悦に入る
読み方:えつにいる
「悦に入る」の意味
物事がうまくいき、満足して喜ぶことを意味する慣用句です。
自分の成果や思いどおりの結果に満足し、気をよくしている様子に使われます。
必ずしも悪い意味ではありませんが、他人について使うと、得意げな様子を少しからかうような響きを帯びることがあります。
「悦に入る」の語源・由来
「悦」は、喜ぶこと、うれしがることを意味します。
「入る」は、ここでは、ある状態に達するという意味で、「佳境に入る」などの「入る」と同じ使い方です。

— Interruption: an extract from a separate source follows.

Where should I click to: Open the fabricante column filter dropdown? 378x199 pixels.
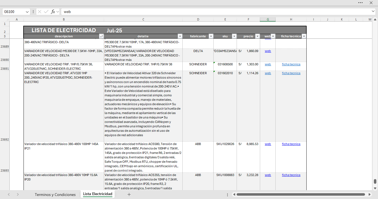point(211,36)
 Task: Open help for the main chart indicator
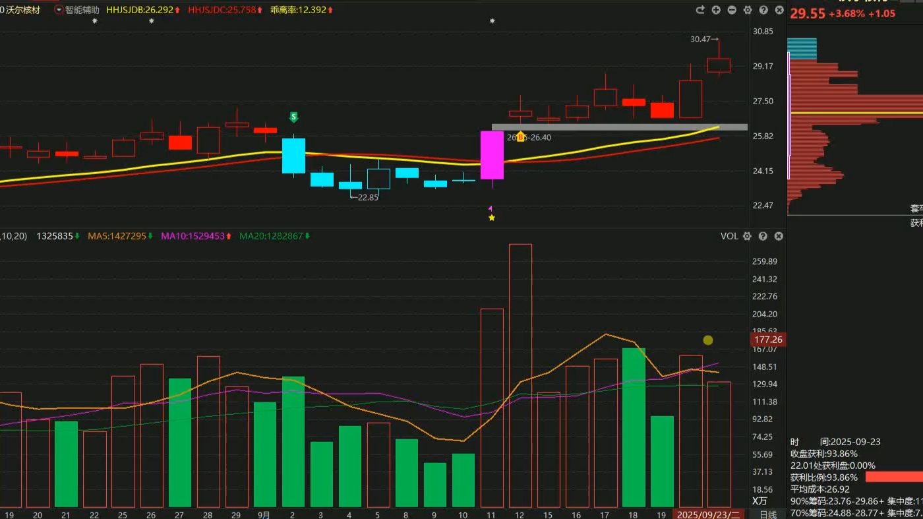pyautogui.click(x=763, y=10)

「悦に入る」は、喜びや満足を感じる状態になることを表す言い方です。
「悦に入る」の使い方
次のような型がよく使われます。
- 「ひとり悦に入る」
自分だけで満足して喜んでいる様子を表すときによく使われます。「ひとり悦に入る」「ひとり悦に入っている」などの形です。 - 「〜て悦に入る」
「〜て」の前に、満足するきっかけとなった行動や出来事を置けます。「出来栄えを眺めて悦に入る」「成功を思い出して悦に入る」などと使います。 - 「悦に入っている」
満足して喜んでいる状態が続いていることを表します。「すっかり悦に入っている」「ひとり悦に入っている」などの形です。 - 「悦に入った〜」
後ろに「表情」「様子」などを続ける連体形です。「悦に入った表情」「悦に入った様子」などと使います。
「悦に入る」の例文
- 苦労して仕上げた模型を何度も眺めながら、父はひとり悦に入っていた。
- 自分の予想どおりに試合が進み、彼は「やっぱりそうなると思った」と悦に入った。
- 難しい問題を真っ先に解いた生徒は、答え合わせの間も悦に入った表情を浮かべていた。
「悦に入る」の類似表現
ほくそ笑む(ほくそえむ)
物事が思いどおりになったことなどを喜び、ひそかに笑うことをいいます。
「悦に入る」は満足している心の状態を広く表せますが、「ほくそ笑む」は、その満足が人に気づかれないよう、ひそかに笑みを浮かべるような場面に向いています。
得意になる(とくいになる)
自分の思いどおりになったことなどに満足し、誇らしい気持ちになることです。
「得意になる」は誇らしさが前面に出やすく、「得意な顔」「得意げに話す」のような言い方にもつながります。
「悦に入る」の古い用例
源顕兼が編んだ鎌倉初期の説話集『古事談』は、1212年から1215年ごろに成立したとされています。巻三には、「此僧も悦入」とあります。
「悦入」という漢字の形で、現在の「悦に入る」に当たる表現が鎌倉初期にはすでに使われていました。
「悦に入る」の間違いやすい使い方・表記
「悦に入る」の「入る」は、「はいる」ではなく「いる」と読みます。
「えつにはいる」ではなく、「えつにいる」が正しい読み方です。
参考文献・出典
- 新村出編『広辞苑』第七版、岩波書店、2018年。
- 米川明彦・大谷伊都子編『日本語慣用句辞典』東京堂出版、2005年、「悦に入る」項。
- 小学館国語辞典編集部編『精選版 日本国語大辞典』小学館、2005~2006年、「悦に入る」項。
- 集英社辞典編集部編『ルーツでなるほど慣用句辞典』集英社、1991年、「悦に入る」項。